- _Exercise passage_

# Beth the Bunny {2011}



## Bethybuns (Mar 14, 2011)

[align=center] Walking into the pet shop with my boyfriends hand in hand we made our way towards the reptiles section. We were wanting to buy our first pet together and had decided on some sort of reptile. We made our way viewing each different species of reptiles they offered not finding anything we liked. I started to become sad, I really wanted a pet. 

Until I saw the most cutest bunny from the corner of my eyes, sadly it was being handle by a little girl that obviously didn't know she was upsetting the bunny by the why she held it. I walked up to her and smiled waited patiently till she got bored with the animal and placed her back into the cage with all the other bunnies.

I jumped at the chance and grabbed the bunny gently, holding her in my arms I glanced up at my boyfriend with pleading eyes. He then smiled and tried not to give in by saying. "What about a turtle I thought thats what we came here for". Then I simply pointed out how their were no turtles in this pet shop. So then he said we should first try another pet store, so I sadly agreed to that and placed the bunny back in the cage, and pouted my way out the door.

We got to Petsmart and to my delight there were also out of turtles. My heart beated with joy, I then looked up at my boyfriend and smiled. "Can we go back and get the bunny now?" He protested and argued with me but in the end I always get what I want.  So I got out my cellphone and researched about bunnies for about 30 minutes (my mistake) and bought all the supplies I believed we needed from petsmart, then made our way back to the original petstore to get the bunny I first laid eyes on. (I knew exactly which on she was since the was the tiniest)

- _Source information_
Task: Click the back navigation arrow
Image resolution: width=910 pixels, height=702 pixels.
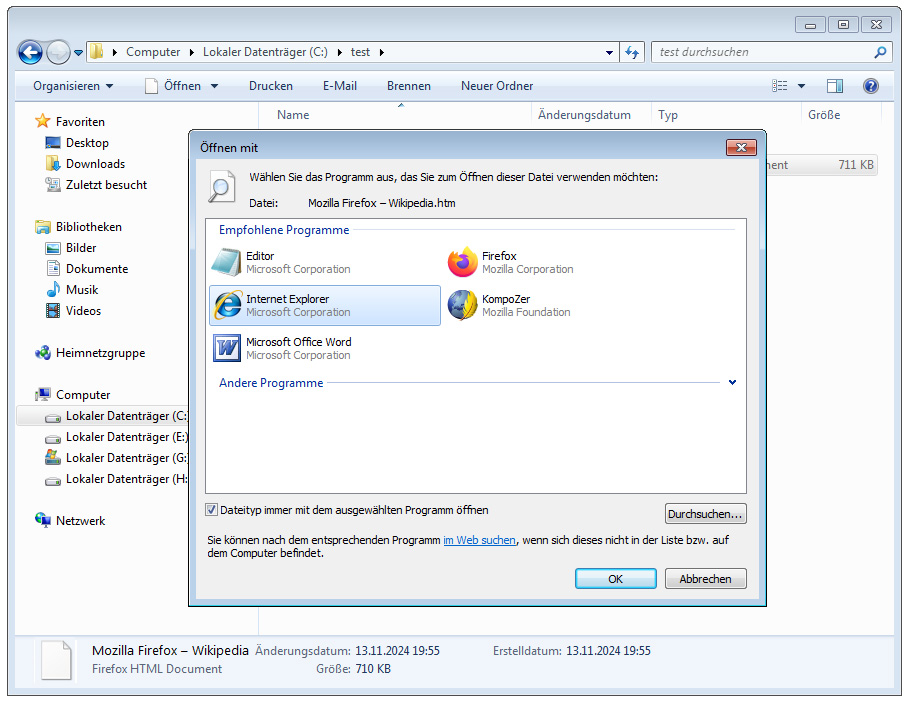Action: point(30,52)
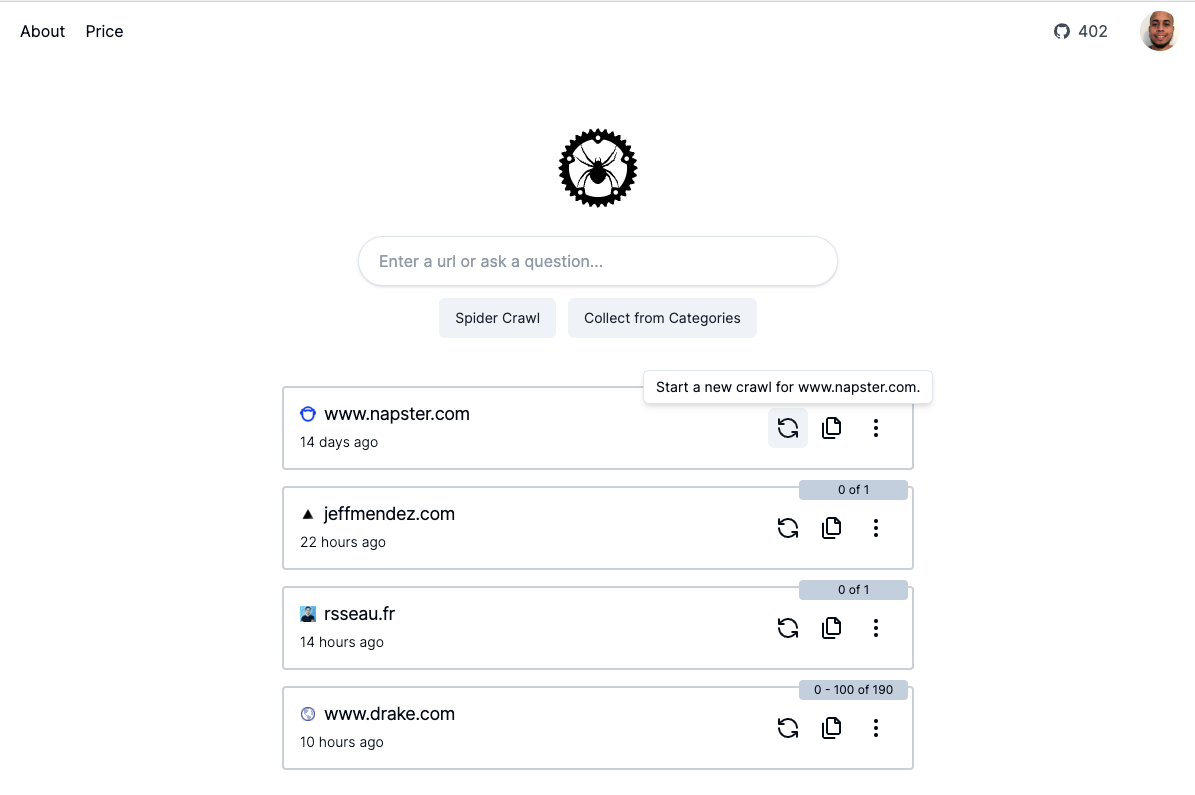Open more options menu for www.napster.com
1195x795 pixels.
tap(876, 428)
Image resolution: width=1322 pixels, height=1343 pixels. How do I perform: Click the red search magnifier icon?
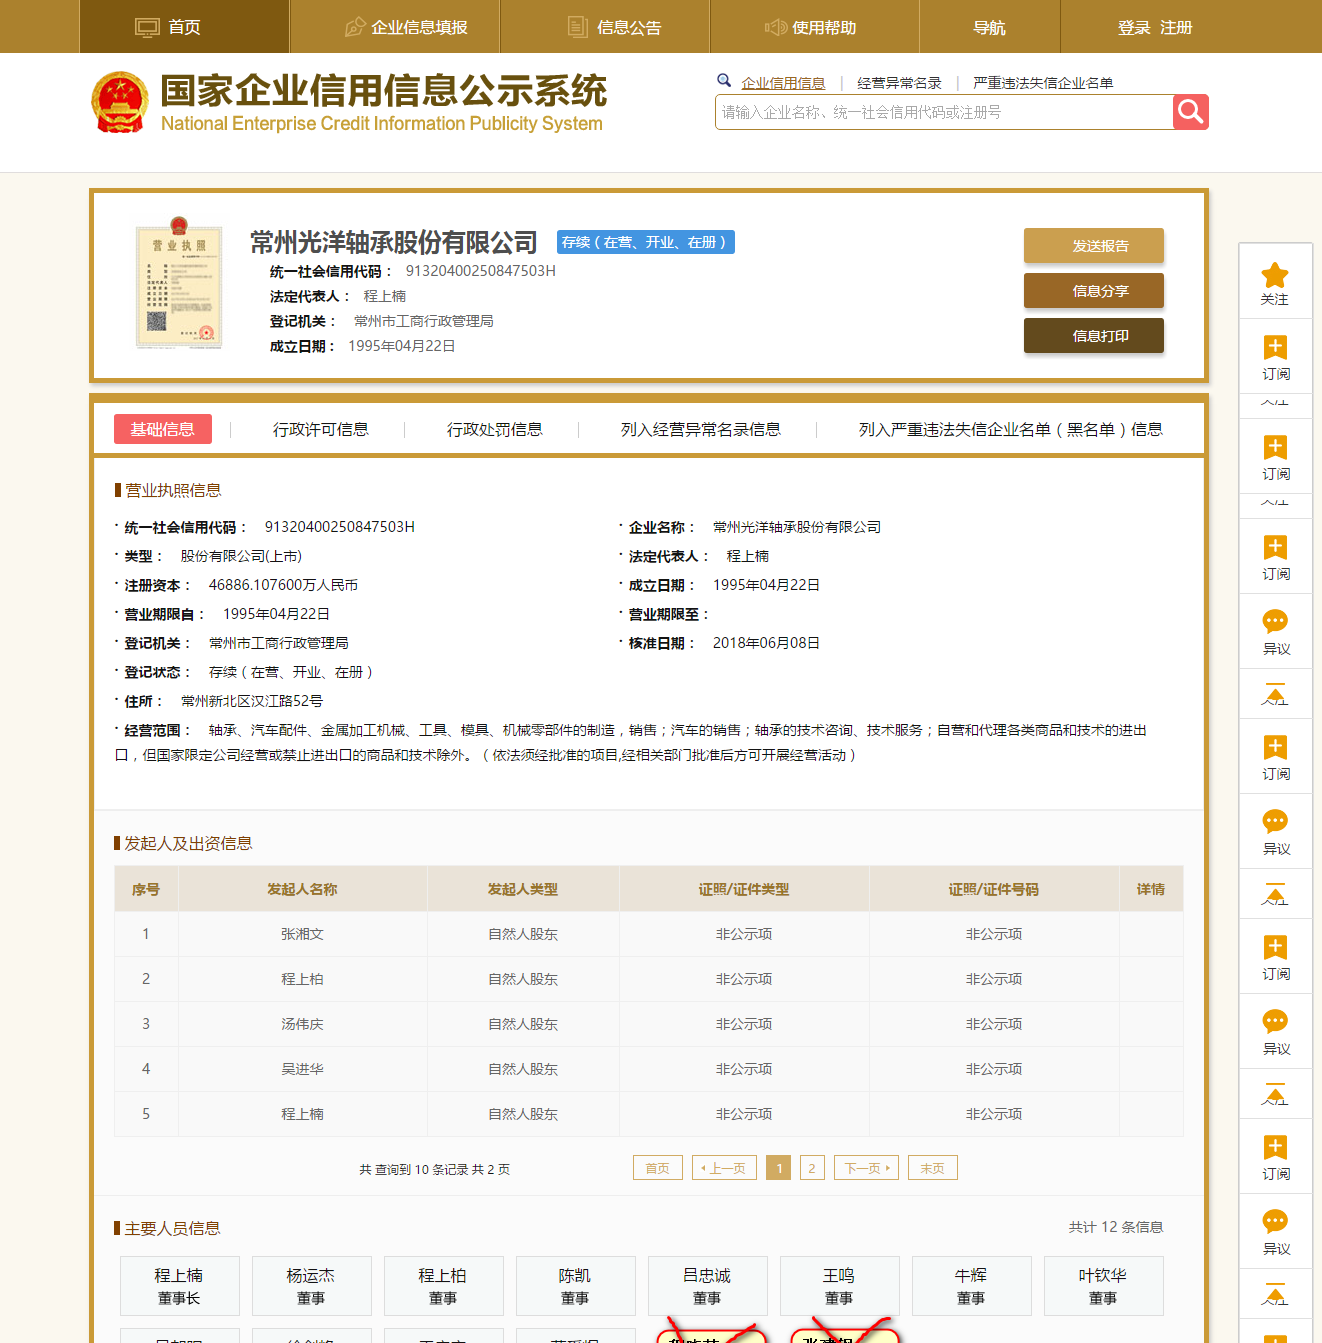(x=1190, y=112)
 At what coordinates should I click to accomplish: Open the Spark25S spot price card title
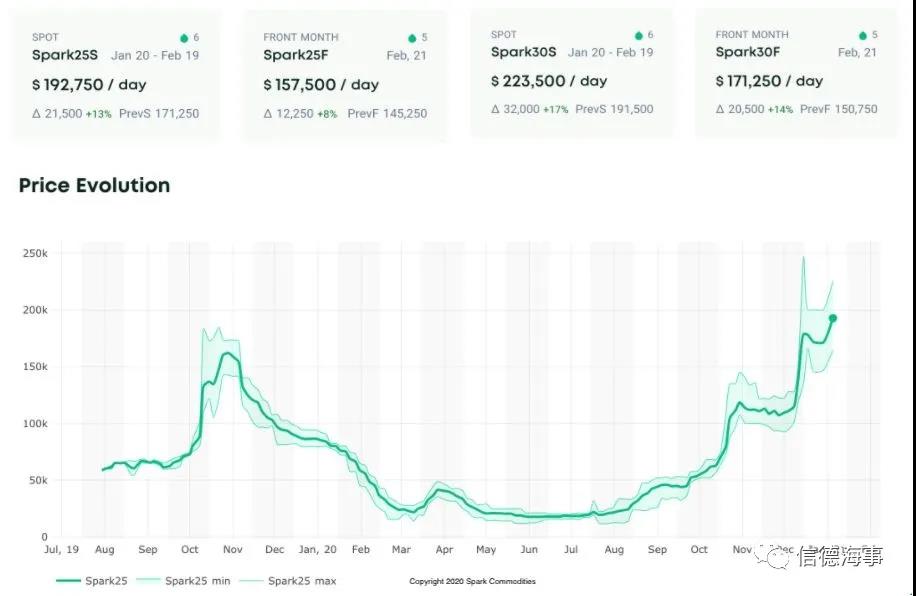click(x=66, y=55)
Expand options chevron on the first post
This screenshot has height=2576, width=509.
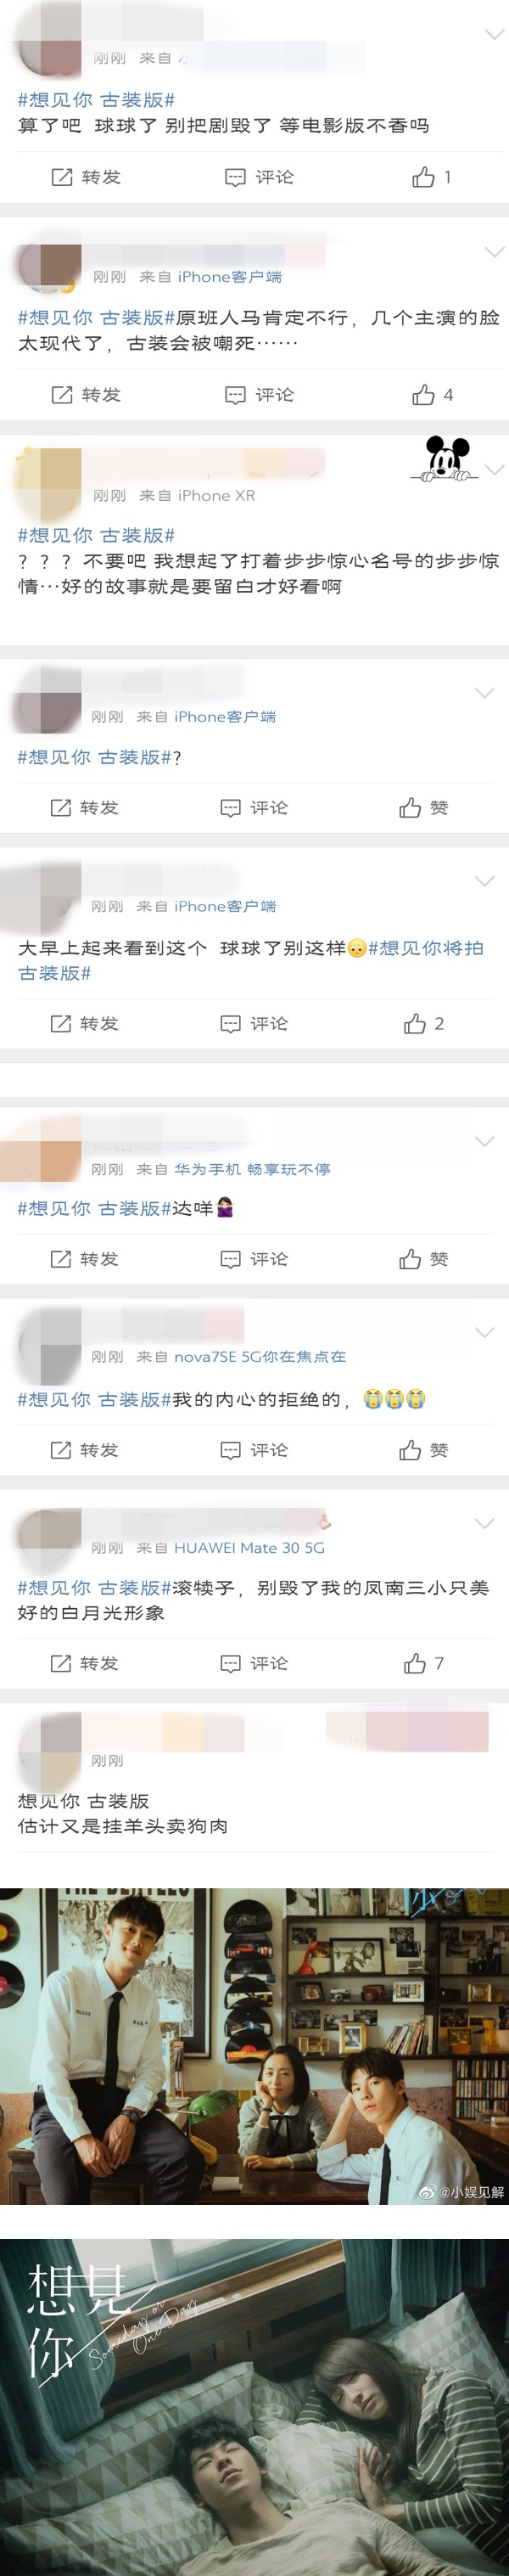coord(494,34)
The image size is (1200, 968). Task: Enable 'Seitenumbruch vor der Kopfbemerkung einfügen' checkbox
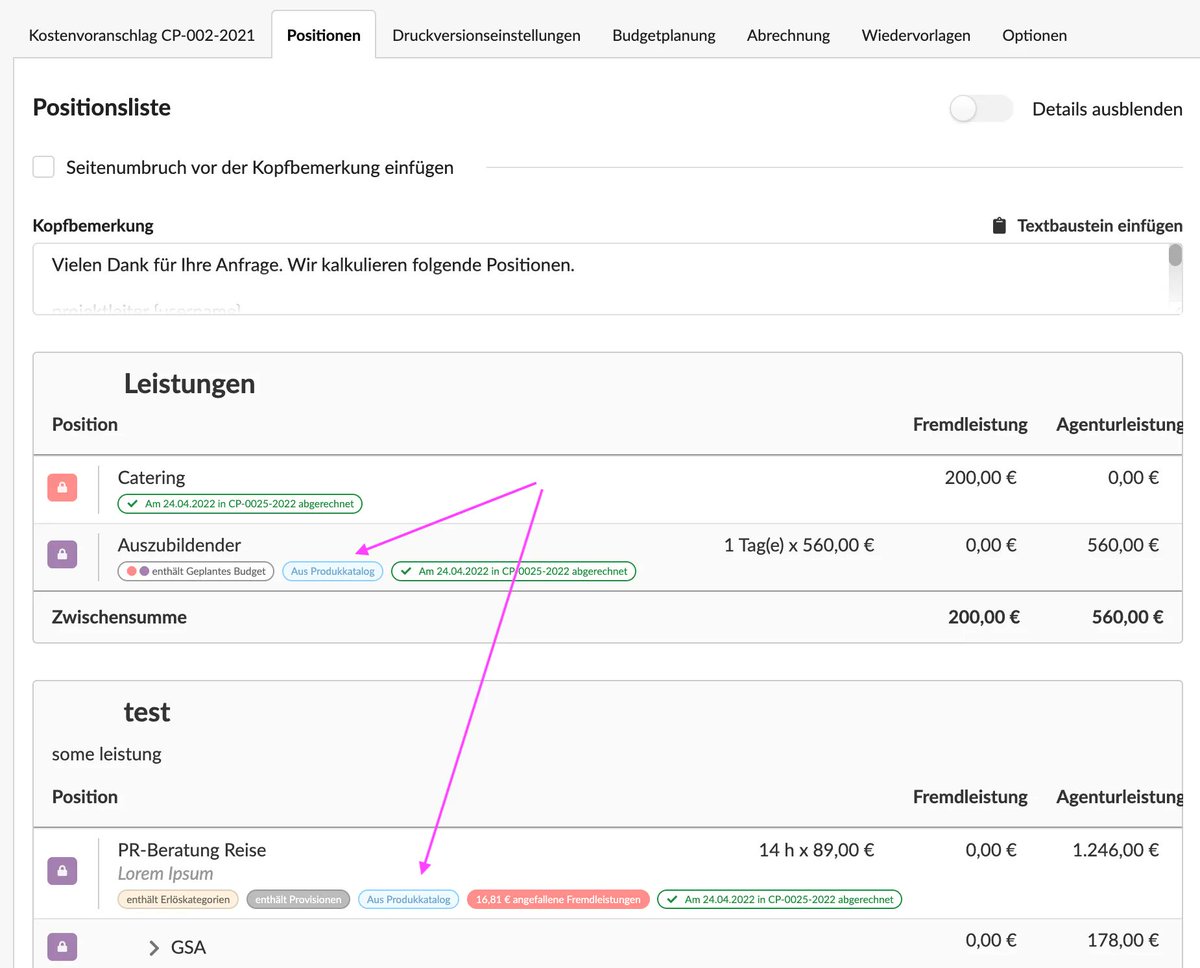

- _Task set_
(a) According to the post about Beth the Bunny, how long did the writer spend researching bunnies on a cellphone?
(b) Pick up the post about Beth the Bunny after its final sentence and continue the account.

- _Expected responses_
(a) About 30 minutes.

(b)
^ Beth's first day with use. (I got rid of the wire bottom no worries) We didn't know her sex and the petshop people said she was too young to tell. So she remained up named for about two weeks. 

Until she had her first vet visit, sadly because of a broken toe. The vet said it must of broke at the petshop judging on how much it had healed already) :c so sad that I didn't notice it sooner but she never showed signs of pain. So now Bethy has one two less. xD Poor thing. 

*** When I got home that day I began to research more than I did the first time and found out I shouldn't have bought the mixed food I got from Kaytee, :lookaround so the next day I got the right kind of pellet food. 

~ Hope this is how blogs are supposed to be. -is new- 

Till Next Time!
[/align]


----------



## TinysMom (Mar 14, 2011)

Welcome Beth & Monica. In case you don't know - she is a tort lionhead - I'm guessing she's double-mane and I think she'll probably keep her mane (if the wool looks crimped - she'll keep it after molts).

Of course - the next words out of my mouth will be "MORE PICTURES!!!"


----------



## Nela (Mar 14, 2011)

Too cute! Welcome to the rabbit family :biggrin2:


----------



## Bethybuns (Mar 14, 2011)

[align=center]Hey Peg and Nela ^^

Oh thanks for letting me Know Peg, I was thinking she was a lionhead her ears are long though thats what through me off.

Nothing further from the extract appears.